### [Records for this exercise]
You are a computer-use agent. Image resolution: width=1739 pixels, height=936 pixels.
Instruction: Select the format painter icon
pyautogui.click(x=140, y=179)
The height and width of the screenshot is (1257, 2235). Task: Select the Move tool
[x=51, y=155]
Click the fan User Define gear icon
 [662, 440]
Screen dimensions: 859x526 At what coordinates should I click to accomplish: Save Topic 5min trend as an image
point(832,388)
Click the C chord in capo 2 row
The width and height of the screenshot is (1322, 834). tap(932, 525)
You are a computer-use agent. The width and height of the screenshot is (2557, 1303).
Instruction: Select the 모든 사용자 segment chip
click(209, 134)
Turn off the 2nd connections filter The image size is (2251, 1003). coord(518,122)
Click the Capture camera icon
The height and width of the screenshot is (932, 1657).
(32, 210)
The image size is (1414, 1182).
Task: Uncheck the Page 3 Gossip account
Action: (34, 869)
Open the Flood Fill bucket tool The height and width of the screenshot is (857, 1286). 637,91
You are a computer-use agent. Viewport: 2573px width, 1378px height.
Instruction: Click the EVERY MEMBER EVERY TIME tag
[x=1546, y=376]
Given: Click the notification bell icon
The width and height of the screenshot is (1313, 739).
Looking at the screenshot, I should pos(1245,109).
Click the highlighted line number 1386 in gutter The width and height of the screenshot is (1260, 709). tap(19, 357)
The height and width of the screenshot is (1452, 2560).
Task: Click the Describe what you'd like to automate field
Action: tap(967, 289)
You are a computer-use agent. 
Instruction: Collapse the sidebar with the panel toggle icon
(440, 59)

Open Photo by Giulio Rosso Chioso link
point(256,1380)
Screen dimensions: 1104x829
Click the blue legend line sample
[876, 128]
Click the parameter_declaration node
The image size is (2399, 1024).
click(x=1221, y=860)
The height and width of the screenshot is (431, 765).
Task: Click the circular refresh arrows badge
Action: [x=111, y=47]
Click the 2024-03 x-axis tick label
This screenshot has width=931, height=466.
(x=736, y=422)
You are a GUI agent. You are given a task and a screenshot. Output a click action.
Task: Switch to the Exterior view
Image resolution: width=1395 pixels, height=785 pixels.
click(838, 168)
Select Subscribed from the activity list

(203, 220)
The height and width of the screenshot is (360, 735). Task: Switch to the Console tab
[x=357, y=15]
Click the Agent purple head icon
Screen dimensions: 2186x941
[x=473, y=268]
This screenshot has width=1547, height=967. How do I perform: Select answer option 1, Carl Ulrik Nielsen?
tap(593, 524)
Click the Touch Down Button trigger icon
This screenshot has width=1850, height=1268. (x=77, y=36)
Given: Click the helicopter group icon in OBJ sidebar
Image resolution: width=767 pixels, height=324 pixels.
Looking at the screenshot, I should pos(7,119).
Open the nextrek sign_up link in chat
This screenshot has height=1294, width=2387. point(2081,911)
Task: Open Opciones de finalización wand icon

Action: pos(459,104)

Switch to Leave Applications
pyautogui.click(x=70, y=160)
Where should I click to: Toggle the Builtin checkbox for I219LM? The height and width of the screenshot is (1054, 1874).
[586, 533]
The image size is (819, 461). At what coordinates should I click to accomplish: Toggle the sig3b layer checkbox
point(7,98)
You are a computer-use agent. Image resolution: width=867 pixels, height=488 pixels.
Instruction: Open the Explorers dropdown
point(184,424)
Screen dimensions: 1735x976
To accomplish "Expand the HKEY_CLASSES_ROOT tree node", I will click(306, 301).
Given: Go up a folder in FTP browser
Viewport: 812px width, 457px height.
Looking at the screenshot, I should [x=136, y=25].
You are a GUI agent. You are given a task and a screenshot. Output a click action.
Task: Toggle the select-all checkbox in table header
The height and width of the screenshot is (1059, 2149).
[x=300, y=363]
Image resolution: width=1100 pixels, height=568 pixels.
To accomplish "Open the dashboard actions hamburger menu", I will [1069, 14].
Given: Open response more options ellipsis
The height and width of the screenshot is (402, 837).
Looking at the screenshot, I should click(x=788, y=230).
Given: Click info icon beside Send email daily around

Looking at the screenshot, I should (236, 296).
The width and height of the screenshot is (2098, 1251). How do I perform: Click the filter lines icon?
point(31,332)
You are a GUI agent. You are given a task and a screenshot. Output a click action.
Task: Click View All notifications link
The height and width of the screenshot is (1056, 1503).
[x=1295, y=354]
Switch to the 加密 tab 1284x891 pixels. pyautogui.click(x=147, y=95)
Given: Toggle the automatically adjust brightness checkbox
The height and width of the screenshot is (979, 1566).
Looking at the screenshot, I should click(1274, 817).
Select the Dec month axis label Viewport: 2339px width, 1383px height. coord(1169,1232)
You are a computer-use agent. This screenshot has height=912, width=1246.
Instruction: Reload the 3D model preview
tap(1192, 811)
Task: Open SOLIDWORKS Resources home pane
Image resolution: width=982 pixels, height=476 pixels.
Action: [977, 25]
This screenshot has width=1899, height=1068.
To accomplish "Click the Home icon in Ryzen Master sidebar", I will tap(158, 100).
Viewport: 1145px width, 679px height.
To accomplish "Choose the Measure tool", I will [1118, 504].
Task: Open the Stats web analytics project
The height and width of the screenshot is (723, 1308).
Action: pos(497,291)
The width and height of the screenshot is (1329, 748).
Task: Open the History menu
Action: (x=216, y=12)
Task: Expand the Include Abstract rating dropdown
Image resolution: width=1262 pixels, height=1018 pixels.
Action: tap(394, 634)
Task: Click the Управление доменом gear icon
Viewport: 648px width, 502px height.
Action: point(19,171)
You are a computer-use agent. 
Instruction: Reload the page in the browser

### [Your objective]
Please, from the material above, copy only the lines from the line with "Click the fan User Define gear icon" up to and including the line with "Given: Click the notification bell icon", exactly as written.

### [Solved problem]
Click the fan User Define gear icon
 [662, 440]
Screen dimensions: 859x526 At what coordinates should I click to accomplish: Save Topic 5min trend as an image
point(832,388)
Click the C chord in capo 2 row
The width and height of the screenshot is (1322, 834). tap(932, 525)
You are a computer-use agent. The width and height of the screenshot is (2557, 1303).
Instruction: Select the 모든 사용자 segment chip
click(209, 134)
Turn off the 2nd connections filter The image size is (2251, 1003). coord(518,122)
Click the Capture camera icon
The height and width of the screenshot is (932, 1657).
(32, 210)
The image size is (1414, 1182).
Task: Uncheck the Page 3 Gossip account
Action: (34, 869)
Open the Flood Fill bucket tool The height and width of the screenshot is (857, 1286). 637,91
You are a computer-use agent. Viewport: 2573px width, 1378px height.
Instruction: Click the EVERY MEMBER EVERY TIME tag
[x=1546, y=376]
Given: Click the notification bell icon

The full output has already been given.